* PROVIDED PASSAGE
4Macroeconomic benefits
4.1Implications for monetary policy
Turning to the role played by cash in monetary policy, this section focuses mainly on the more traditional arguments that are put forward in favour of cash.Section 7.2 explicitly examines the debate that has only recently taken centre stage concerning aspects of the effective implementation of negative interest rates.
Cash (meaning banknotes) is a key item on the liabilities side of a central bank’s balance sheet. Totalling more than € 1.1 trillion, banknotes accounted for around 40% of the Eurosystem’s consolidated balance sheet total at the end of 2016. It follows that, in a world without cash (and ceteris paribus), central bank balances sheets would become considerably shorter. This is especially true of the Eurosystem’s balance sheet and that of the Federal Reserve System, not least because substantial cash holdings of US dollar and euro are held abroad. Hence, central banks would hold fewer interest-bearing assets and their profits would be smaller than today.10 Central banks might then prove unable to generate sufficient earnings to cover their own costs, thus making them dependent on grants from their respective government. Given the current level of reserves, this scenario seems unlikely, but it should still be noted that prior to the various crisis periods, when banks had next to no excess reserves, the relative significance of cash was much greater. At all events, the level of profit distributions paid to governments would probably decline, potentially jeopardising central bank independence. Moreover, the modest size of the balance sheet could cause problems in cases where extensive restrictive (liquidity-absorbing) measures cannot be carried out.
In a world where cash payments were subject to restrictions and obstacles, market participants would take avoidance action. The demand for foreign currencies would increase and private (in)official means of payment such as bitcoins, vouchers, regional currencies (eg the “Chiemgauer”, used in Prien am Chiemsee in Bavaria), trade bills, cheques etc would flourish (again) and undergo a new wave of development. This would make it harder for the central bank to control the overall money stock (see ECB, 2015 b).
Monetary theory usually postulates that a central bank uses its control over the availability of central bank money (ie over banks’ liquidity or reserves) or its pivotal role in setting the short-term interest rate to indirectly influence price developments. In actual practice, a short-term interest rate is the preferred operational target (see Görgens et al, 2014, section III.4). This implies the use of a precisely specified range of monetary policy measures for achieving price stability, in turn entailing a precisely defined volume of central bank money and monetary aggregates (see Nelson, 2008, 1805). So long as legal tender issued exclusively by the central bank in the form of cash continues to exist, there will be an institution in place that – assuming credibility – cares about nominal variables such as the money stock and price developments, thus solving the indeterminacy problem with respect to the price level (see Costa Storti& de Grauwe, 2001).

* STORED DATA

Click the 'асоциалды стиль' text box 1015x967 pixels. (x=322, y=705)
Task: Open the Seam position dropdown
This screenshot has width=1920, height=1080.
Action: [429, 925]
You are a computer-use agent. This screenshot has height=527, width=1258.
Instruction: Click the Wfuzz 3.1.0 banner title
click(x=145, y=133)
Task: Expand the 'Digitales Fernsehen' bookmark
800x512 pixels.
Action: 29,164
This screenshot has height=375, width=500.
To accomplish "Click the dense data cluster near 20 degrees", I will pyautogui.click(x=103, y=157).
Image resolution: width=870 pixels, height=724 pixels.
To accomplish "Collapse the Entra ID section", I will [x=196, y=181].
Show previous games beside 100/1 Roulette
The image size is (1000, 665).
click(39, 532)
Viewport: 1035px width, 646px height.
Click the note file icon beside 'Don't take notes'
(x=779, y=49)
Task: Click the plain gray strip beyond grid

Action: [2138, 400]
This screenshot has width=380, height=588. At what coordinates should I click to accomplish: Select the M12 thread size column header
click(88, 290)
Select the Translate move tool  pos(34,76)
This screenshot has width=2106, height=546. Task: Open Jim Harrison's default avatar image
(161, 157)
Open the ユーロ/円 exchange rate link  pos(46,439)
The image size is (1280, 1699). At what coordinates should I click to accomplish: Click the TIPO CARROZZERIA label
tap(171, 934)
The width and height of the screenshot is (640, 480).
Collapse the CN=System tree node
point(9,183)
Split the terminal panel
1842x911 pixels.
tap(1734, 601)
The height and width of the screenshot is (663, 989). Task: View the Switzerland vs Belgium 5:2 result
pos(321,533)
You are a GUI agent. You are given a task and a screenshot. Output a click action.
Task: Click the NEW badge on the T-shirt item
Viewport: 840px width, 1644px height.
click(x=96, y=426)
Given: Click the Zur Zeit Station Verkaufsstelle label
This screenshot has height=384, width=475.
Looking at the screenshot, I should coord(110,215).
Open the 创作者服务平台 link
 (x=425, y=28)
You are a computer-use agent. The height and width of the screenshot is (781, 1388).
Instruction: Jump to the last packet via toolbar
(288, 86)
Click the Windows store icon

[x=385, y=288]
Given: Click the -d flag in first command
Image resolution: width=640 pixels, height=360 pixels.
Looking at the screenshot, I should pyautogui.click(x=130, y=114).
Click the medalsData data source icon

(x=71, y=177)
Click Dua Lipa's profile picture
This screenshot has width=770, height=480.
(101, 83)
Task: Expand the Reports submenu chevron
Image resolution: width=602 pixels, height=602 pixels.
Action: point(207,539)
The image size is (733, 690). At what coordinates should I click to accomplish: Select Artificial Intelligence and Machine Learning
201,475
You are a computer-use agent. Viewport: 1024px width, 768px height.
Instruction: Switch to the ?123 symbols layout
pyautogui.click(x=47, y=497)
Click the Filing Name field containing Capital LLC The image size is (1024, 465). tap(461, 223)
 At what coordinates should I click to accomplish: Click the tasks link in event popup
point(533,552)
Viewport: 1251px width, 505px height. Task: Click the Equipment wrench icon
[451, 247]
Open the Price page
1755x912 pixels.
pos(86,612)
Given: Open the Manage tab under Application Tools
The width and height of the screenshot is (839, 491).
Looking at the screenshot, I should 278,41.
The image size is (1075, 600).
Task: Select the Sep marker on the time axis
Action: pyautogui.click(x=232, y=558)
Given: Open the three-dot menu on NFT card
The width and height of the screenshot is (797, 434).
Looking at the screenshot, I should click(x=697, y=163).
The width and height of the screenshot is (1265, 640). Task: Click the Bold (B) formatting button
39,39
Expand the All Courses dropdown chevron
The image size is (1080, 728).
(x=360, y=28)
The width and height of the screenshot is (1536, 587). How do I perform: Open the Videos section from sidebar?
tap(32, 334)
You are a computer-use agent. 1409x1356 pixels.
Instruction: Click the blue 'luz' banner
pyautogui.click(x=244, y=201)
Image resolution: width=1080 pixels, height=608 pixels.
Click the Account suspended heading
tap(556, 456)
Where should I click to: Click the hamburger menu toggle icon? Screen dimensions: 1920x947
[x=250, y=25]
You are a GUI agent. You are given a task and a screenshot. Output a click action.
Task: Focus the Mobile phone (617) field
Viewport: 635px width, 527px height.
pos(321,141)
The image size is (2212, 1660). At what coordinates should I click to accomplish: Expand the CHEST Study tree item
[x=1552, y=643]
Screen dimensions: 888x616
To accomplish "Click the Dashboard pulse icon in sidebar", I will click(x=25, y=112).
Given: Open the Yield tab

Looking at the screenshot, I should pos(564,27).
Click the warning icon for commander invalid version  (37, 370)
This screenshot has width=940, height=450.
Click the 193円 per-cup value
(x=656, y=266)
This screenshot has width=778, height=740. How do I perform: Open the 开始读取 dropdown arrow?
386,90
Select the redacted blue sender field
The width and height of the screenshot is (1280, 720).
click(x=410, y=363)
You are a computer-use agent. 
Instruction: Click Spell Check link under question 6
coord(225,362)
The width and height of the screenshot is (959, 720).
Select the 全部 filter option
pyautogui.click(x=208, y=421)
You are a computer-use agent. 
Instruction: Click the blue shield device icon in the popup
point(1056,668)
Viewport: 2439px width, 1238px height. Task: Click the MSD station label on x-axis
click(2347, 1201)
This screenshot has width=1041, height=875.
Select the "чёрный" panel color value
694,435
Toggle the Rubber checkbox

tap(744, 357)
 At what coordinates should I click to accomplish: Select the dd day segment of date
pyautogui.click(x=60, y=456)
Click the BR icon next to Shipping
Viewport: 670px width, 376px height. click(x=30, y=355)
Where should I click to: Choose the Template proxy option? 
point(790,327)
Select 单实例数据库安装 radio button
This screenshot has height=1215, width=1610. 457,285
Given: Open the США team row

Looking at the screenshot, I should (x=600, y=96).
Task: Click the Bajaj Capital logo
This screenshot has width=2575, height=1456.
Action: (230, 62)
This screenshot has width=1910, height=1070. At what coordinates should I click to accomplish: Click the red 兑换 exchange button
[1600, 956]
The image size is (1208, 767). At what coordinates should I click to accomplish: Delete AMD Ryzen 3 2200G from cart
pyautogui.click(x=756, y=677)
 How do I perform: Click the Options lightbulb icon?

* WRITTEN INSTRUCTION
Resume the passage on cash and monetary policy, continuing it from its final sentence.

* REPLY TO THE TASK
But how would this process unfold in a cashless world? Let us start by assuming that money consists solely of deposits issued by banks, with no reserves being held at the central bank and the unit of account is set by the government with respect to the domestic currency (eg euro).11 Since the possibilities for money creation available to (profit-maximizing) banks would not be constrained by cash withdrawals or minimum reserves, the acquisition of assets (as counterparts to deposits, eg shares, bonds, lending) would also be unconstrained. Monetary developments as well as asset and price developments would therefore be indeterminate (see Costa Storti& de Grauwe, 2001, section 2).12 Introducing minimum reserve requirements, issuing electronic central bank money or strengthening the supervisory role of the central bank are all steps that could counterbalance this effect.
Under the prevailing system, there is a demand on the part of banks for reserves at the central bank as a way to obtain cash or due to voluntary or mandatory reserve holdings. A connection evolves between the commercial banking system and the central bank, inter alia through cash. This gives rise to a demand for central bank money, which, in turn, is needed for the operational management of the overnight rate. And cash accounts for the lion’s share of central bank money (monetary base). In terms of central banks’ liquidity management, this component represents an autonomous factor, normally following an upward trend with a seasonal weekly, monthly and annual pattern. These regularities make it possible to forecast the evolution of banknotes with relative ease when managing liquidity (with regard to the Eurosystem, see Camba-Mendez et al, 2009).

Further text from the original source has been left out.